Les efforts de recherche du Dr Jean-Paul Pirnay et de son équipe à l’hôpital militaire ont mené à la validation de méthodes de production et de sécurisation des phages. «La qualité des phages géorgiens n’est pas acceptée en Belgique, car ils ne sont pas suffisamment purifiés, ni assez caractérisés. Au contraire, nous connaissons la séquence ADN du génome de chacun de nos phages, tout comme leur taux d’endotoxines et leur pH. Nous sommes certains de l’absence de contamination», assure-t-il. De quoi les administrer selon différentes voies, notamment en intraveineuse.
Depuis quelques années, la demande en phages augmente, et la tendance devrait s’accroître. Or, le département de l’hôpital militaire consacré aux phages est initialement dévolu à la recherche. S’il produit actuellement des phages, et continuera à le faire, notamment pour les pathologies militaires, c’est parce qu’il était le seul autorisé en Europe. Mais des discussions sont en cours: sur la base de la monographie belge, les phages pourraient intégrer la pharmacopée européenne, peut-être d’ici à la fin de l’année. De quoi faciliter leur usage dans les 26 autres pays de l’Union. Dans ces conditions, il était indispensable que l’hôpital militaire collabore avec une firme pharmaceutique pour produire les phages. Cette société, Vésale Bioscience, basée à Eghezée, a récemment reçu le prix de la start-up européenne en sciences de la vie la plus innovante.
«Au bout de deux ans de négociation avec l’institut géorgien Eliava, nous avons obtenu les droits de commercialisation de plusieurs de ses phages, dont l’un efficace à 87% contre les staphylocoques dorés», se réjouit Jehan Liénart, CEO. D’ici à juillet, sa start-up devrait posséder la plus grande collection de phages opérationnels au monde.

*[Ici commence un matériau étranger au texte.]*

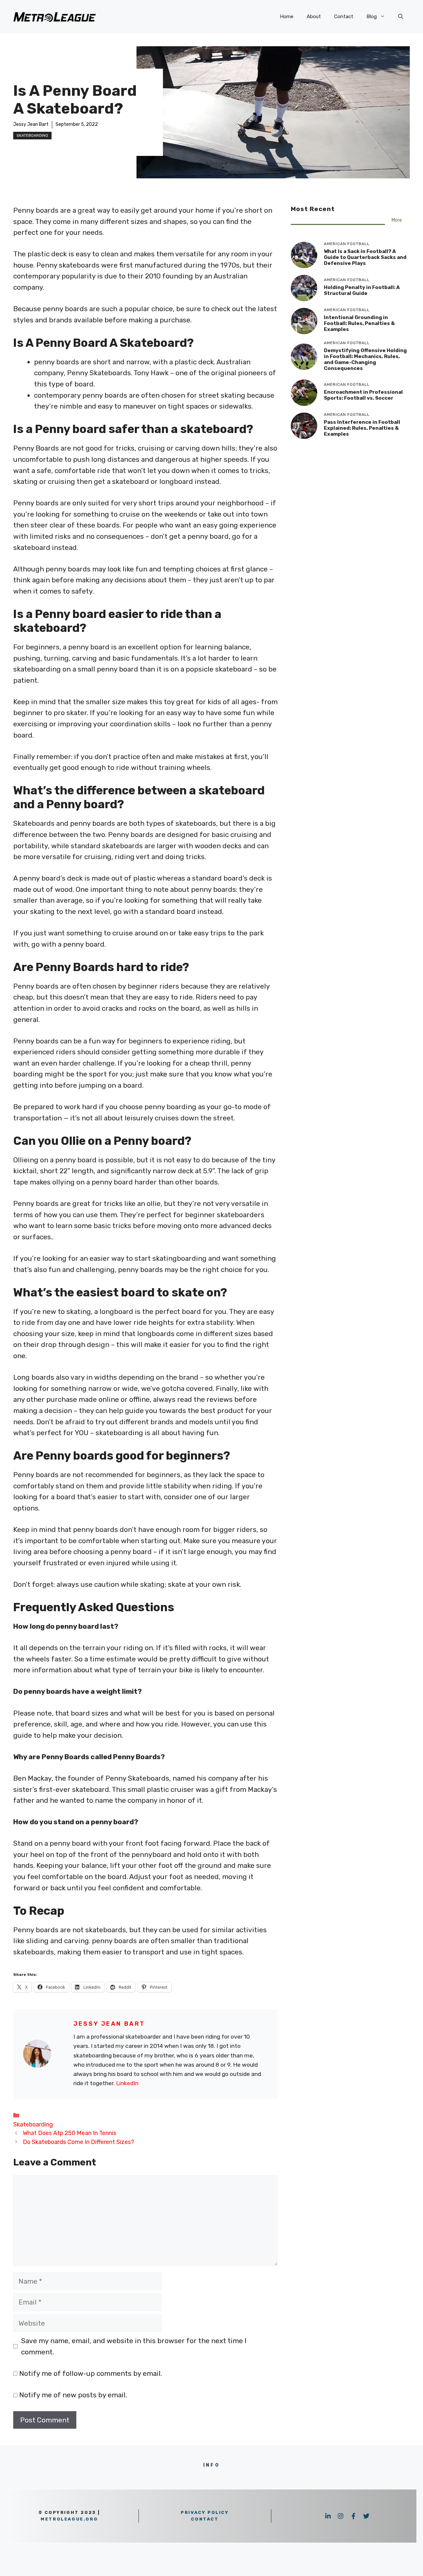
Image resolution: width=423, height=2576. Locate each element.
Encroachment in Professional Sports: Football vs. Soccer (363, 395)
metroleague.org (69, 2519)
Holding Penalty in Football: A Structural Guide (362, 290)
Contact (343, 16)
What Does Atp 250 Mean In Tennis (69, 2132)
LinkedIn (127, 2083)
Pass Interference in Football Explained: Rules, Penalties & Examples (362, 428)
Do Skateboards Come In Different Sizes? (78, 2141)
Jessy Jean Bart (31, 124)
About (314, 16)
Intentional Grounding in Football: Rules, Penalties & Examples (359, 323)
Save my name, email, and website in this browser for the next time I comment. (134, 2346)
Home (286, 16)
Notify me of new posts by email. (73, 2395)
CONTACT (204, 2519)
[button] (401, 16)
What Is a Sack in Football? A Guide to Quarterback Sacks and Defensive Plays (365, 257)
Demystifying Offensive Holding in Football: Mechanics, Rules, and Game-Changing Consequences (365, 359)
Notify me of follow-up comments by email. (90, 2373)
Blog (371, 16)
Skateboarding (32, 135)
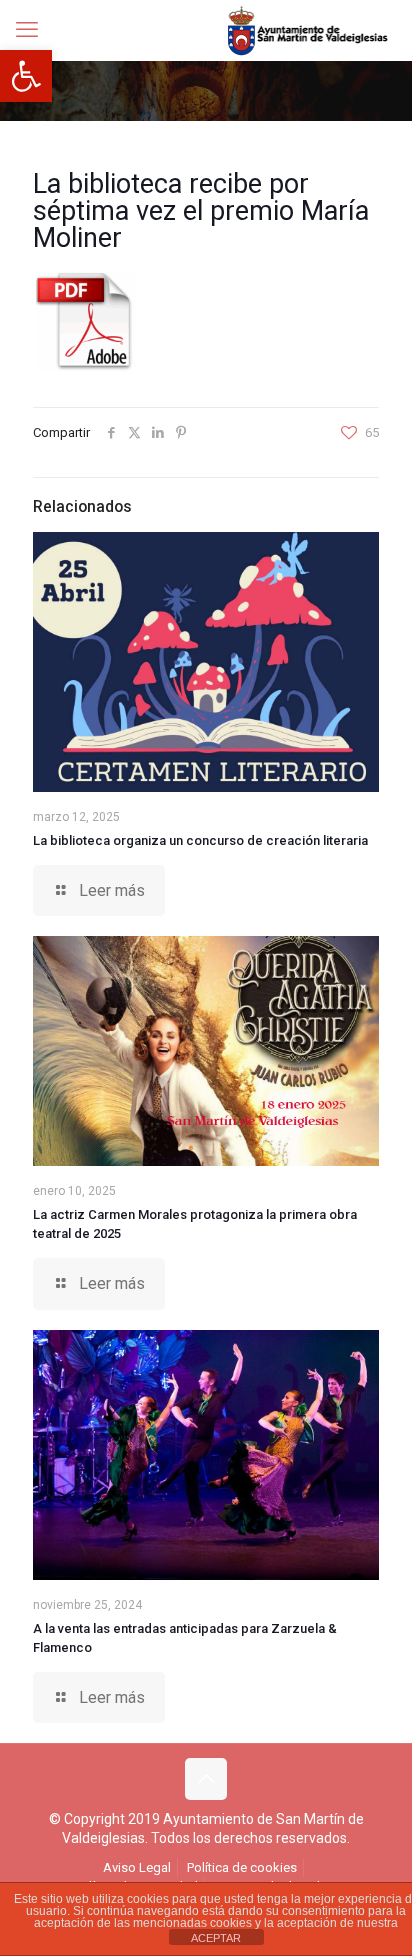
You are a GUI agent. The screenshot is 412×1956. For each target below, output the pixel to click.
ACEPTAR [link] (216, 1938)
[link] (26, 76)
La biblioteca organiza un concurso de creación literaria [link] (200, 840)
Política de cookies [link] (242, 1867)
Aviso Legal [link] (137, 1867)
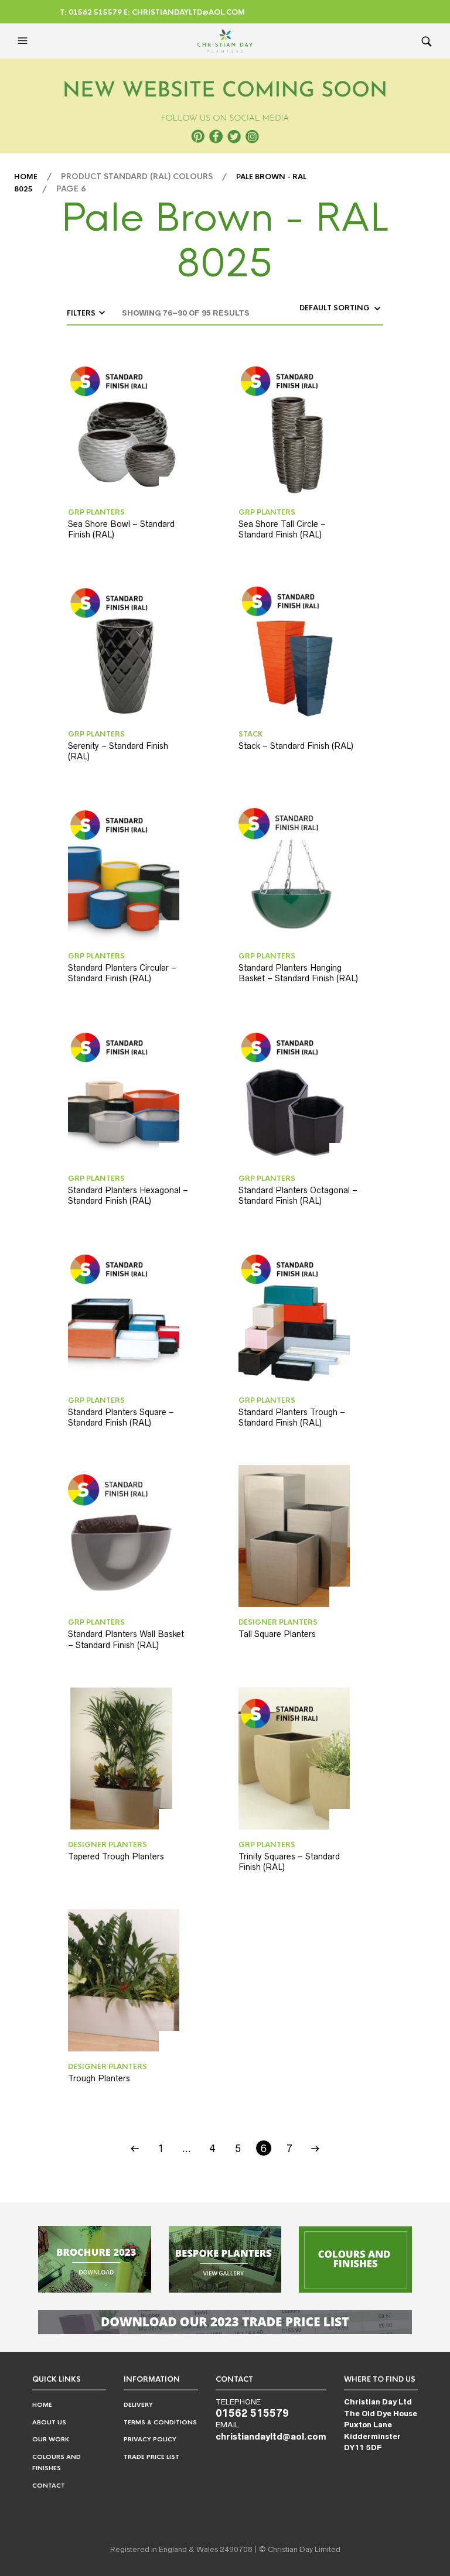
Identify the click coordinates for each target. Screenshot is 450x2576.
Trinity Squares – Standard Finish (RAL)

Laquelle, dans un premier temps, servira à peaufiner une innovation brevetée en cours de validation: un phagogramme décentralisé.
Jusqu’alors, pour déterminer quel phage ou quel cocktail de phages utiliser pour vaincre une bactérie pathogène, plusieurs jours de travail en laboratoire étaient nécessaires. L’ entreprise vise à réduire ce délai à une heure. Son phagogramme, muni d’un luminomètre, contient une plaque à 99 trous dans lesquels sont logés des phages de la collection, auxquels est soumise une goutte d’infection du patient. Actuellement, le seul exemplaire est testé par le Laboratoire hospitalier universitaire de Bruxelles (ULB). Dans les prochains mois, Vésale Bioscience en placera gratuitement d’autres dans de grands centres médicaux européens.
En prévision de la forte demande européenne en phages, la firme envisage d’installer une unité de production et de purification en Belgique. La commercialisation des phages devrait débuter courant 2024.